Some of the first direct evidence for such a link comes from a study of 31 women with polycystic ovary syndrome and 53 healthy women matched for age, weight, and waist-to-hip ratio. All were 30 to 45 years old. About 15 percent of the healthy women had detectable amounts of calcium in the arteries of their hearts, compared with 36 percent of the women with the syndrome, reports Rose C. Christian of the Mayo Clinic in Rochester, Minn. Such calcium deposits are early signs of fatty plaques in blood vessels, which can lead to high blood pressure and heart attacks.
Overall, in this Minnesota community, about 10 percent of women in their 40s and 33 percent of men the same age have detectable amounts of calcium in their arteries, Christian says.

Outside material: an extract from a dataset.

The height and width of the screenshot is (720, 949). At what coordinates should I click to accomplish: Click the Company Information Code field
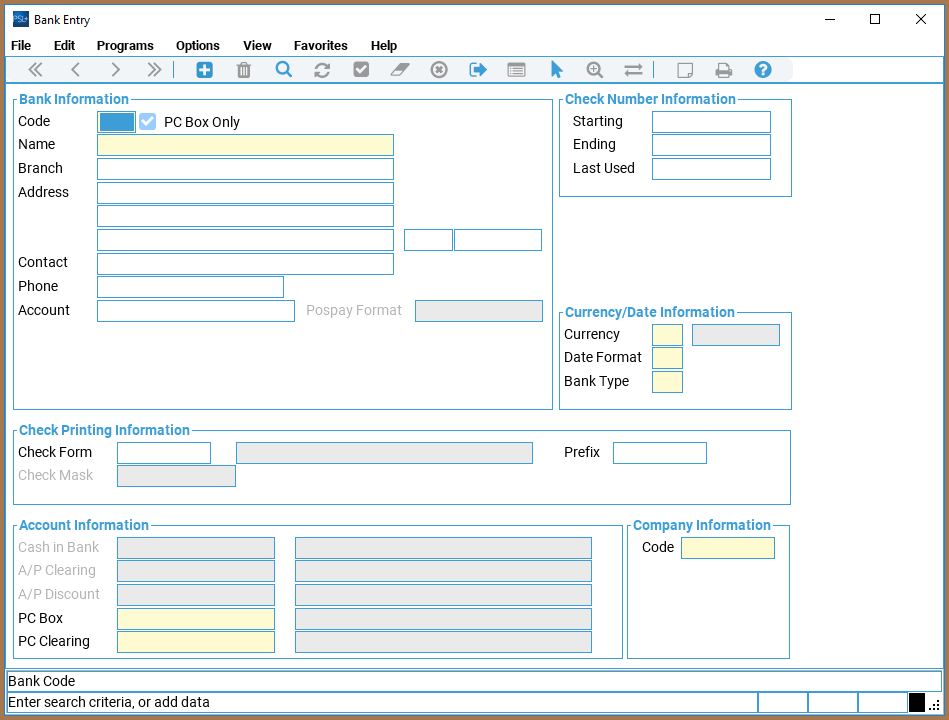[727, 548]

While premenopausal women are generally at lower risk for heart disease than men of the same age are, she says, “polycystic ovary syndrome erases the gender protection.” The syndrome tends to run in families. Besides suffering from infertility, many women with polycystic ovary syndrome develop facial hair because they have higher-than-normal concentrations of male hormones, or androgens, in their blood. Many women with the syndrome are resistant to insulin, the hormone that helps cells absorb sugar from the bloodstream.
Other researchers at the meeting reported that mutations linked to polycystic ovary syndrome lie in the neighborhood of a gene for the cell-surface protein that recognizes insulin.
Although it still isn’t clear whether the mutated gene is the insulin receptor itself, says Yaron Tomer of the Mount Sinai School of Medicine in New York, his findings fit with other research suggesting that insulin can stimulate the ovaries to produce androgens.